Task to complete
Retype, word for word, the line holding "This screenshot has" and every line below it to the end of the listing. Leave out the pictures.

*** Supplied material ***

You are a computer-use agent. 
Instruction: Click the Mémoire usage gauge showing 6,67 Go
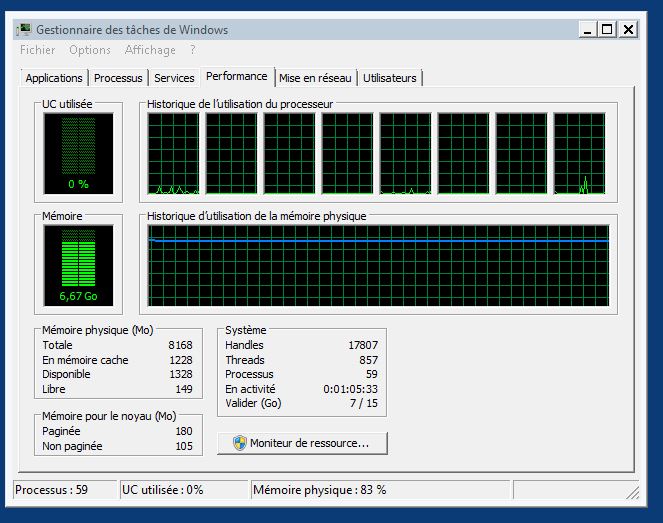point(78,265)
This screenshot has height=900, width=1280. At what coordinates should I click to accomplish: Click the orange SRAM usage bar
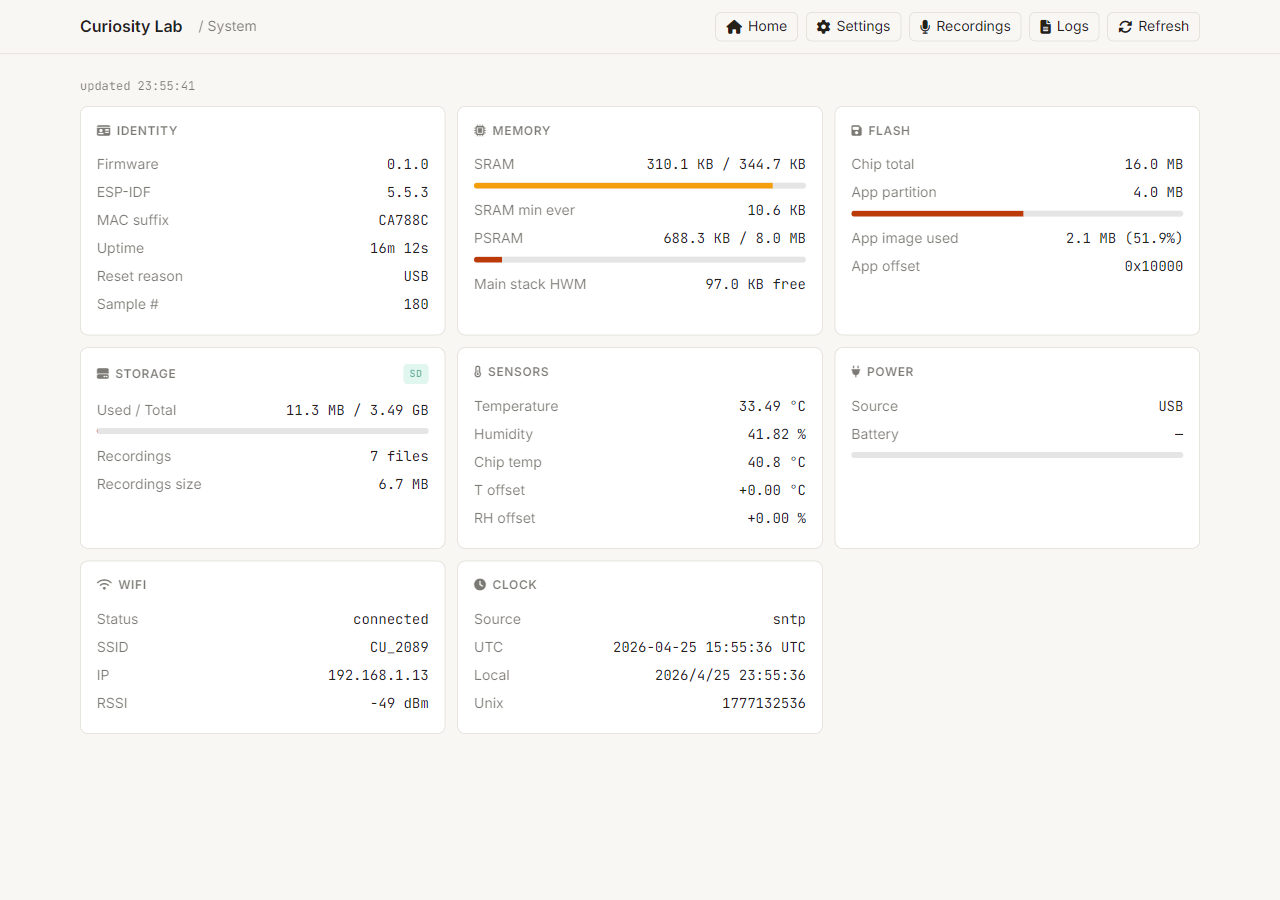[x=623, y=186]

*** End of Supplied material ***

Expected answer
This screenshot has height=900, width=1280. At what coordinates should I click to accomplish: Click the orange SRAM usage bar
[x=623, y=186]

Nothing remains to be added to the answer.